___ INPUT FOR THIS TASK ___

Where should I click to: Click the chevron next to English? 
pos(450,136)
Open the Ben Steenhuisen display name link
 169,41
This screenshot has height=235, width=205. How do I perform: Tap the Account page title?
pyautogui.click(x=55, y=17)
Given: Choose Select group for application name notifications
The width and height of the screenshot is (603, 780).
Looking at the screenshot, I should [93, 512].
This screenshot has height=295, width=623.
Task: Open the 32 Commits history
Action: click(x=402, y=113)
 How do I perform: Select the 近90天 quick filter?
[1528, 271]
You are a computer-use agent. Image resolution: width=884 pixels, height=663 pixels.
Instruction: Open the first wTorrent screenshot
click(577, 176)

___

-- WORK INSTRUCTION --
All of the records above are to be returned exactly as they stand.

-- SOLUTION TO THIS PROBLEM --
Where should I click to: Click the chevron next to English? 
pos(450,136)
Open the Ben Steenhuisen display name link
 169,41
This screenshot has height=235, width=205. How do I perform: Tap the Account page title?
pyautogui.click(x=55, y=17)
Given: Choose Select group for application name notifications
The width and height of the screenshot is (603, 780).
Looking at the screenshot, I should [93, 512].
This screenshot has height=295, width=623.
Task: Open the 32 Commits history
Action: click(x=402, y=113)
 How do I perform: Select the 近90天 quick filter?
[1528, 271]
You are a computer-use agent. Image resolution: width=884 pixels, height=663 pixels.
Instruction: Open the first wTorrent screenshot
click(577, 176)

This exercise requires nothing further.